Data supplied Block Start

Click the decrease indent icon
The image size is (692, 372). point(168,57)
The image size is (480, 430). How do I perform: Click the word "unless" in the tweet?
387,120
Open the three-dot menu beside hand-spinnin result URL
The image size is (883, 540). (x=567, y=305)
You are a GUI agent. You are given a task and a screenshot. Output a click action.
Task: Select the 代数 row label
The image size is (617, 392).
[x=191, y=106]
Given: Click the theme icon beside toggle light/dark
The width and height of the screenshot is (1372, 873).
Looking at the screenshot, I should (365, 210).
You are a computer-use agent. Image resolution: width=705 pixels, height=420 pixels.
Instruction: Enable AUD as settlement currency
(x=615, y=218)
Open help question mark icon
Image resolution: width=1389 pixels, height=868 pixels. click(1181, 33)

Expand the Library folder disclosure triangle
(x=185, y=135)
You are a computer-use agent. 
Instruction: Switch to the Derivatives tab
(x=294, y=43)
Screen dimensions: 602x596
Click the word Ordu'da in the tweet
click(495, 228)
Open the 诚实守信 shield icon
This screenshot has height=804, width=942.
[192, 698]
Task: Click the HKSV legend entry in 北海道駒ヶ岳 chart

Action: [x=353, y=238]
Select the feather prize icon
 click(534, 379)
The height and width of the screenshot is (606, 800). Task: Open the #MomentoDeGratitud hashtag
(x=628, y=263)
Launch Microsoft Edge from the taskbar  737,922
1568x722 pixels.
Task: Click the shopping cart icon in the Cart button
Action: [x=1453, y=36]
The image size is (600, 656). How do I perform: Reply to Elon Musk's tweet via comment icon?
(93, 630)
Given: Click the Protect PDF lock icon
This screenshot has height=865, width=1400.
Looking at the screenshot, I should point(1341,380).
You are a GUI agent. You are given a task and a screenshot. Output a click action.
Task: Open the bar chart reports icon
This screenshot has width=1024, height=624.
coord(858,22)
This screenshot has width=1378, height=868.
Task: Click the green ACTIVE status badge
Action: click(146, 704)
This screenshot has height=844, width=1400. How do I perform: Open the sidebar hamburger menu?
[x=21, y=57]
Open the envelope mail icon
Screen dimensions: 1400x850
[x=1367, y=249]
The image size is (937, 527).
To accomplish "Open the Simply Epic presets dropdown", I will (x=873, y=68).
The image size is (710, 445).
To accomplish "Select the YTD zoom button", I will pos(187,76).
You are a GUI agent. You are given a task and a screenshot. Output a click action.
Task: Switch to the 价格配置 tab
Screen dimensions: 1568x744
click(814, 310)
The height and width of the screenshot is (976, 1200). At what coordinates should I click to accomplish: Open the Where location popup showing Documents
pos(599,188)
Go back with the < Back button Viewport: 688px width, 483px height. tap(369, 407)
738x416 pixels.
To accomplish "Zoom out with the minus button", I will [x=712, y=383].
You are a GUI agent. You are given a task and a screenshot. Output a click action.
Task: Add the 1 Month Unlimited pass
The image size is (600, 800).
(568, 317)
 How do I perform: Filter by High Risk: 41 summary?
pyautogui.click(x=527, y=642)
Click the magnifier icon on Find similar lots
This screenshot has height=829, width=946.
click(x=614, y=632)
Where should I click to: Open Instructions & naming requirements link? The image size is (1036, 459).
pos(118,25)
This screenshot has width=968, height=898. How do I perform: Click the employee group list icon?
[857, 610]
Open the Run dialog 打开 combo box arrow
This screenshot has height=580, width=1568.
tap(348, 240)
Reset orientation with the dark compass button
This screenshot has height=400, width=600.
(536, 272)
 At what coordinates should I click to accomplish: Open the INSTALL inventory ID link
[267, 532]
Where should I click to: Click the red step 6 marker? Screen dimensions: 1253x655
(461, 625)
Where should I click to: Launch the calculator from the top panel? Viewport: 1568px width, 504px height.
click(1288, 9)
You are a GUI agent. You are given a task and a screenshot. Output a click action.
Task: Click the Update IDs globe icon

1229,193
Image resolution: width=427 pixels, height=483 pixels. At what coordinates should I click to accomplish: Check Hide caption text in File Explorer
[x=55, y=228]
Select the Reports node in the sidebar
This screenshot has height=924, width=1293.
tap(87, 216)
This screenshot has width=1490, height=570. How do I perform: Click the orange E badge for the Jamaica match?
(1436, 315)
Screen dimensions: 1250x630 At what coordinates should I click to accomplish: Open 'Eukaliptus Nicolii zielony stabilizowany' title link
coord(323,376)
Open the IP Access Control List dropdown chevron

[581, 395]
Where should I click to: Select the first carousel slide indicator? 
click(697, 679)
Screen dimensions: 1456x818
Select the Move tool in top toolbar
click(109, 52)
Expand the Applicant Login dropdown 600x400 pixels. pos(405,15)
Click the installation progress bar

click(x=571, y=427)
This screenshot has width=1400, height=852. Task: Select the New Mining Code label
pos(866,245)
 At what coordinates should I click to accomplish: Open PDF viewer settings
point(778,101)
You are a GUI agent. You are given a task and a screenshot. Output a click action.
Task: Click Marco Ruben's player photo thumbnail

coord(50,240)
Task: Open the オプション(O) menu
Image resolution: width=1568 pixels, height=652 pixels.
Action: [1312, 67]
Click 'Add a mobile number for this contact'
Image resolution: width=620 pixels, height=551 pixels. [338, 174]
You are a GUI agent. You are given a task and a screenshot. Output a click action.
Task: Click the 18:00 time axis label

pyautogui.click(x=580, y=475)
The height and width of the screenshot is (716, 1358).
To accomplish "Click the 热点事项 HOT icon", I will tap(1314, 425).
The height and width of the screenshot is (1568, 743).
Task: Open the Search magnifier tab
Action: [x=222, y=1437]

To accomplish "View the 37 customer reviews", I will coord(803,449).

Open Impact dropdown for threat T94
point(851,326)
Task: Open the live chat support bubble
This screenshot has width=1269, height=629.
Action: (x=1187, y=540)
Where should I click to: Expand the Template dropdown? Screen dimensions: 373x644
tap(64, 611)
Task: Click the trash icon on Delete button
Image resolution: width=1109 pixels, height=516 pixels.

Data supplied Block End

* **Description of the task**:
Word for word, output the records that appear above.

* **Response box**:
Click the decrease indent icon
The image size is (692, 372). point(168,57)
The image size is (480, 430). How do I perform: Click the word "unless" in the tweet?
387,120
Open the three-dot menu beside hand-spinnin result URL
The image size is (883, 540). (x=567, y=305)
You are a GUI agent. You are given a task and a screenshot. Output a click action.
Task: Select the 代数 row label
The image size is (617, 392).
[x=191, y=106]
Given: Click the theme icon beside toggle light/dark
The width and height of the screenshot is (1372, 873).
Looking at the screenshot, I should (365, 210).
You are a computer-use agent. Image resolution: width=705 pixels, height=420 pixels.
Instruction: Enable AUD as settlement currency
(x=615, y=218)
Open help question mark icon
Image resolution: width=1389 pixels, height=868 pixels. click(1181, 33)

Expand the Library folder disclosure triangle
(x=185, y=135)
You are a computer-use agent. 
Instruction: Switch to the Derivatives tab
(x=294, y=43)
Screen dimensions: 602x596
Click the word Ordu'da in the tweet
click(495, 228)
Open the 诚实守信 shield icon
This screenshot has height=804, width=942.
[192, 698]
Task: Click the HKSV legend entry in 北海道駒ヶ岳 chart

Action: [x=353, y=238]
Select the feather prize icon
 click(534, 379)
The height and width of the screenshot is (606, 800). Task: Open the #MomentoDeGratitud hashtag
(x=628, y=263)
Launch Microsoft Edge from the taskbar  737,922
1568x722 pixels.
Task: Click the shopping cart icon in the Cart button
Action: [x=1453, y=36]
The image size is (600, 656). How do I perform: Reply to Elon Musk's tweet via comment icon?
(93, 630)
Given: Click the Protect PDF lock icon
This screenshot has height=865, width=1400.
Looking at the screenshot, I should point(1341,380).
You are a GUI agent. You are given a task and a screenshot. Output a click action.
Task: Open the bar chart reports icon
This screenshot has width=1024, height=624.
coord(858,22)
This screenshot has width=1378, height=868.
Task: Click the green ACTIVE status badge
Action: click(146, 704)
This screenshot has height=844, width=1400. How do I perform: Open the sidebar hamburger menu?
[x=21, y=57]
Open the envelope mail icon
Screen dimensions: 1400x850
[x=1367, y=249]
The image size is (937, 527).
To accomplish "Open the Simply Epic presets dropdown", I will (x=873, y=68).
The image size is (710, 445).
To accomplish "Select the YTD zoom button", I will pos(187,76).
You are a GUI agent. You are given a task and a screenshot. Output a click action.
Task: Switch to the 价格配置 tab
Screen dimensions: 1568x744
click(814, 310)
The height and width of the screenshot is (976, 1200). At what coordinates should I click to accomplish: Open the Where location popup showing Documents
pos(599,188)
Go back with the < Back button Viewport: 688px width, 483px height. tap(369, 407)
738x416 pixels.
To accomplish "Zoom out with the minus button", I will [x=712, y=383].
You are a GUI agent. You are given a task and a screenshot. Output a click action.
Task: Add the 1 Month Unlimited pass
The image size is (600, 800).
(568, 317)
 How do I perform: Filter by High Risk: 41 summary?
pyautogui.click(x=527, y=642)
Click the magnifier icon on Find similar lots
This screenshot has height=829, width=946.
click(x=614, y=632)
Where should I click to: Open Instructions & naming requirements link? The image size is (1036, 459).
pos(118,25)
This screenshot has width=968, height=898. How do I perform: Click the employee group list icon?
[857, 610]
Open the Run dialog 打开 combo box arrow
This screenshot has height=580, width=1568.
tap(348, 240)
Reset orientation with the dark compass button
This screenshot has height=400, width=600.
(536, 272)
 At what coordinates should I click to accomplish: Open the INSTALL inventory ID link
[267, 532]
Where should I click to: Click the red step 6 marker? Screen dimensions: 1253x655
(461, 625)
Where should I click to: Launch the calculator from the top panel? Viewport: 1568px width, 504px height.
click(1288, 9)
You are a GUI agent. You are given a task and a screenshot. Output a click action.
Task: Click the Update IDs globe icon

1229,193
Image resolution: width=427 pixels, height=483 pixels. At what coordinates should I click to accomplish: Check Hide caption text in File Explorer
[x=55, y=228]
Select the Reports node in the sidebar
This screenshot has height=924, width=1293.
tap(87, 216)
This screenshot has width=1490, height=570. How do I perform: Click the orange E badge for the Jamaica match?
(1436, 315)
Screen dimensions: 1250x630 At what coordinates should I click to accomplish: Open 'Eukaliptus Nicolii zielony stabilizowany' title link
coord(323,376)
Open the IP Access Control List dropdown chevron

[581, 395]
Where should I click to: Select the first carousel slide indicator? 
click(697, 679)
Screen dimensions: 1456x818
Select the Move tool in top toolbar
click(109, 52)
Expand the Applicant Login dropdown 600x400 pixels. pos(405,15)
Click the installation progress bar

click(x=571, y=427)
This screenshot has width=1400, height=852. Task: Select the New Mining Code label
pos(866,245)
 At what coordinates should I click to accomplish: Open PDF viewer settings
point(778,101)
You are a GUI agent. You are given a task and a screenshot. Output a click action.
Task: Click Marco Ruben's player photo thumbnail

coord(50,240)
Task: Open the オプション(O) menu
Image resolution: width=1568 pixels, height=652 pixels.
Action: [1312, 67]
Click 'Add a mobile number for this contact'
Image resolution: width=620 pixels, height=551 pixels. [338, 174]
You are a GUI agent. You are given a task and a screenshot. Output a click action.
Task: Click the 18:00 time axis label

pyautogui.click(x=580, y=475)
The height and width of the screenshot is (716, 1358).
To accomplish "Click the 热点事项 HOT icon", I will tap(1314, 425).
The height and width of the screenshot is (1568, 743).
Task: Open the Search magnifier tab
Action: [x=222, y=1437]

To accomplish "View the 37 customer reviews", I will coord(803,449).

Open Impact dropdown for threat T94
point(851,326)
Task: Open the live chat support bubble
This screenshot has width=1269, height=629.
Action: (x=1187, y=540)
Where should I click to: Expand the Template dropdown? Screen dimensions: 373x644
tap(64, 611)
Task: Click the trash icon on Delete button
Image resolution: width=1109 pixels, height=516 pixels.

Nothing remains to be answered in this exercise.